The offices of the newspaper were transferred to Moscow on 3 March 1918 when the Soviet capital was moved there. Pravda became an official publication, or "organ", of the Soviet Communist Party. Pravda became the conduit for announcing official policy and policy changes and would remain so until 1991. Subscription to Pravda was mandatory for state run companies, the armed services and other organizations until 1989.
Other newspapers existed as organs of other state bodies. For example, Izvestia, which covered foreign relations, was the organ of the Supreme Soviet of the Soviet Union, Trud was the organ of the trade union movement, Bednota was distributed to the Red Army and rural peasants. Various derivatives of the name Pravda were used both for a number of national newspapers, and for the regional Communist Party newspapers in many republics and provinces of the USSR, e.g. Kazakhstanskaya Pravda in Kazakhstan, Polyarnaya Pravda in Murmansk Oblast, Pravda Severa in Arkhangelsk Oblast, or Moskovskaya Pravda in the city of Moscow.
Shortly after the October 1917 Revolution, Nikolai Bukharin became the Editor of Pravda. Bukharin's apprenticeship for this position had occurred during the last months of his emigration/exile prior to Bukharin's return to Russia in April 1917. These months from November 1916 until April 1917 were spent by Bukharin in New York City in the United States. In New York, Bukharin divided his time between the local libraries and his work for Novyj Mir a Russian language newspaper serving the Russian speaking community of New York. Bukharin's involvement with Novyj Mir became deeper as time went by. Indeed, from January 1917 until April when he returned to Russia, Bukharin served as de facto Editor of Novyj Mir.Z In the period after the death of Lenin in 1924, Pravda was to form a power base for Nikolai Bukharin, one of the rival party leaders, who edited the newspaper, which helped him reinforce his reputation as a Marxist theoretician. Bukharin would continue to serve as Editor of Pravda until he and Mikhail Tomsky were removed from their responsibilities at Pravda in February 1929 as part of their downfall as a result of their dispute with Joseph Stalin.

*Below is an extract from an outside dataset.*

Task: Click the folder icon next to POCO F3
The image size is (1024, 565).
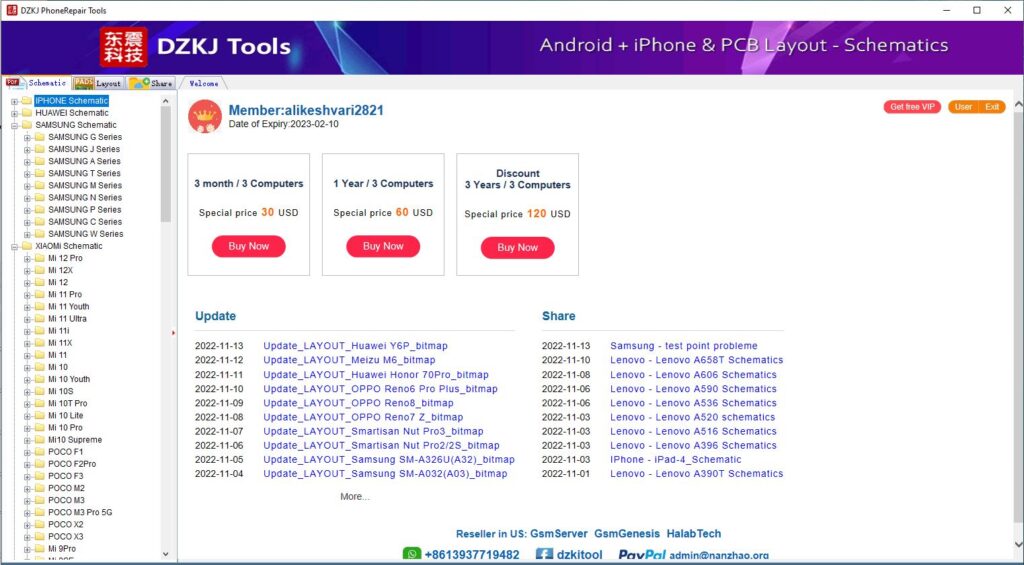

A number of places and things in the Soviet Union were named after Pravda. Among them was the city of Pravdinsk in Gorky Oblast, and a number of streets and collective farms.
As the names of the main Communist newspaper and the main Soviet newspaper, Pravda and Izvestia, meant "the truth" and "the news" respectively, a popular saying was "there's no truth in Pravda and no news in Izvestia". However, though not highly appreciated as an objective and unbiased news source, "Pravda" was regarded - both by Soviet citizens and by the outside world - as a government mouthpiece and therefore a reliable reflection of the Soviet government's positions on various issues. The publication of an article in "Pravda" could be taken as indication of a change in Soviet policy or the result of a power struggle in the Soviet leadership, and Western Sovietologists were regularly reading "Pravda" and paying attention to the most minute details and nuances.

Post-Soviet period

Pravda was closed down for a brief period on 30 July 1996. Some of Pravdas journalists established their own English language online newspaper known as Pravda Online. Pravda is witnessing hard times and the number of its staff members and print run has been significantly reduced. During the Soviet era it was a daily newspaper but today it is published three times a week.
Pravda still operates from the same headquarters at Pravda Street from where journalists used to prepare Pravda every day during the Soviet era. It operates under the leadership of journalist Boris Komotsky. A function was organised by the CPRF on 5 July 2012 to celebrate 100 years since the publication of the first official issue of Pravda.